Month: January 2019

Improving Indoor Air Quality – Can Green Products Help?


We know that, since we spend 90% of our time indoors, reducing indoor air pollution is essential for a healthy environment in our homes. Some indoor air pollution comes as infiltration from outside, but we create a large percentage of the pollution through our daily activities. So the question is, can we minimize the pollution that we create by using “green products”. In this post we will examine this question and discuss our options.


Not much. Most scientific papers deal with specific contaminants and how they can be studied in a laboratory situation. Most papers are written by scientists for scientists or to get recognition by their peers. The individual papers do not shed light on the broad picture of healthy indoor environment. After reviewing tens of papers I could not find one with actionable information. Even if contaminants are identified the amount or concentration that should not be exceeded to avoid damage to our health is not defined. Furthermore, the cumulative effect of the presence of several contaminants is not studied.
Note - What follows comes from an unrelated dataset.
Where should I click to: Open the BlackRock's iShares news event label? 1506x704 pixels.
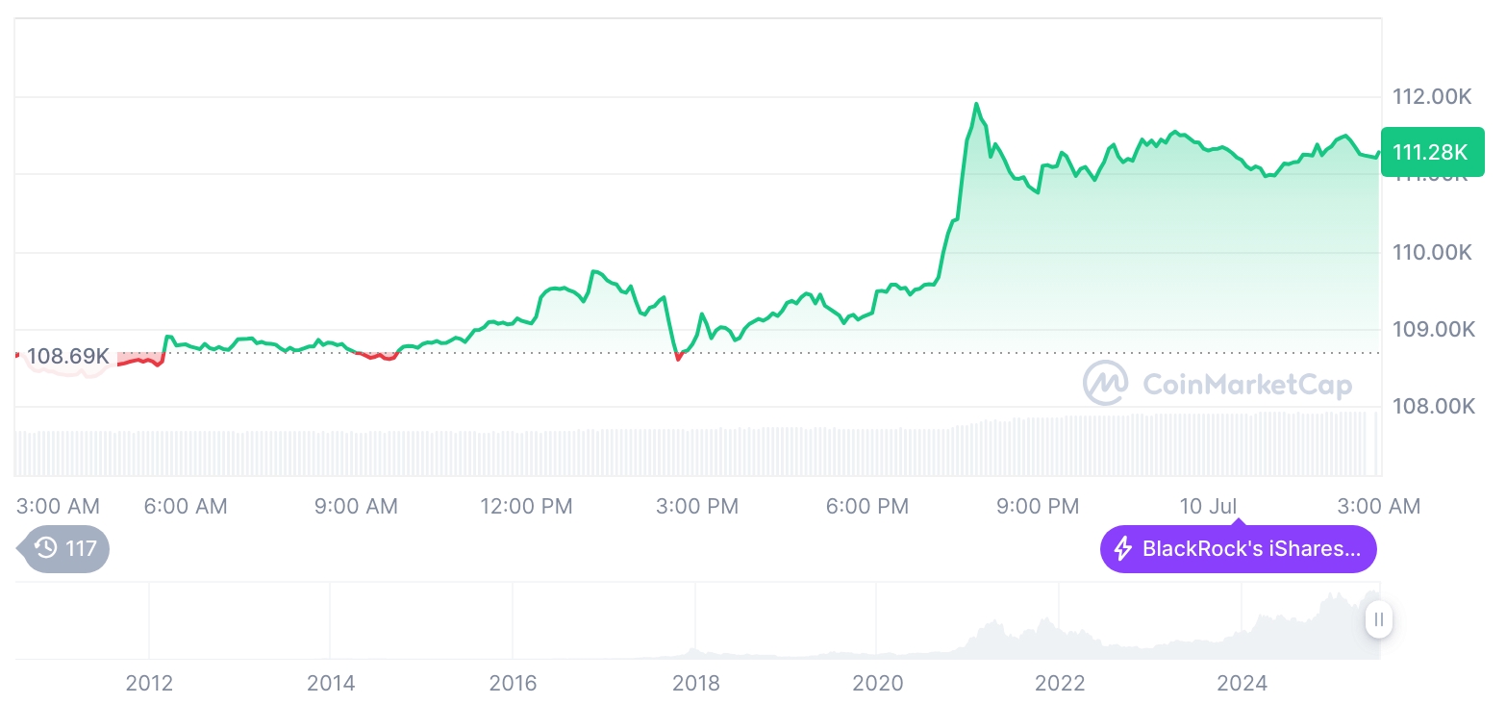[x=1250, y=550]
However, some general reviews of literature on semi-volatile organic compounds (SVOCs) in the indoor environment present useful information [1]. The top five indoor exposure agents are combustion particles, bio aerosols, radon, carbon monoxide and volatile organic compounds (VOCs). In addition, there are also present semi-volatile organic compounds (SVOCs) that are emitted from consumer products that we find in our home environment. Unfortunately most of the studies show a lack of data on concentrations of chemicals in consumer products. So it is not possible to link their presence to health issues. These chemicals are present in carpets and textiles, furniture, building materials, flooring, cleaning products, health/personal care products and cosmetics.
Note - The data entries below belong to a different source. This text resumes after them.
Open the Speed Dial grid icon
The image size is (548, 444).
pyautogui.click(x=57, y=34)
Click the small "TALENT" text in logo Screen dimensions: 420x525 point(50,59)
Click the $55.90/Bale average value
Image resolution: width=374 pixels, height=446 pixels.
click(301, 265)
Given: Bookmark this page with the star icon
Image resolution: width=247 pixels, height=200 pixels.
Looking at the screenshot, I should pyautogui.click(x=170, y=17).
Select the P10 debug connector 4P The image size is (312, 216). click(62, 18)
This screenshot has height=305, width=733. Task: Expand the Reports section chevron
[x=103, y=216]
Green products are products that have less impact on the environment or are less detrimental to human health than the equivalent traditional products. In general, they are energy efficient, free of toxic chemicals and require less earth resources to produce. Green products are also referred as sustainable and earth friendly. As they apply to indoor air quality the most important are the cleaning products, because it is easy to substitute green cleaning products for their toxic equivalent. Green cleaning products are desirable because they reduce our exposure to chemicals indoors. However, their use will not guarantee a healthy environment since they represent only a small percentage of the total VOCs emitted indoors. Therefore, we should use green cleaning products as much as possible, but they are not a substitute for Air Cleaners.


There is no scientific evidence that using “green” consumer products will improve indoor air quality and create a healthy indoor environment. Because new products are constantly introduced to our home environment, many of which include “additives” with unknown or undisclosed chemicals, it is very difficult to know if our environment is healthy.

Common sense dictates that we avoid using sprays and fragrances and that we provide adequate ventilation. Other than that, as insurance, it is a good idea to use Air Cleaners in rooms where indoor air pollution is created such as kitchen and bedrooms.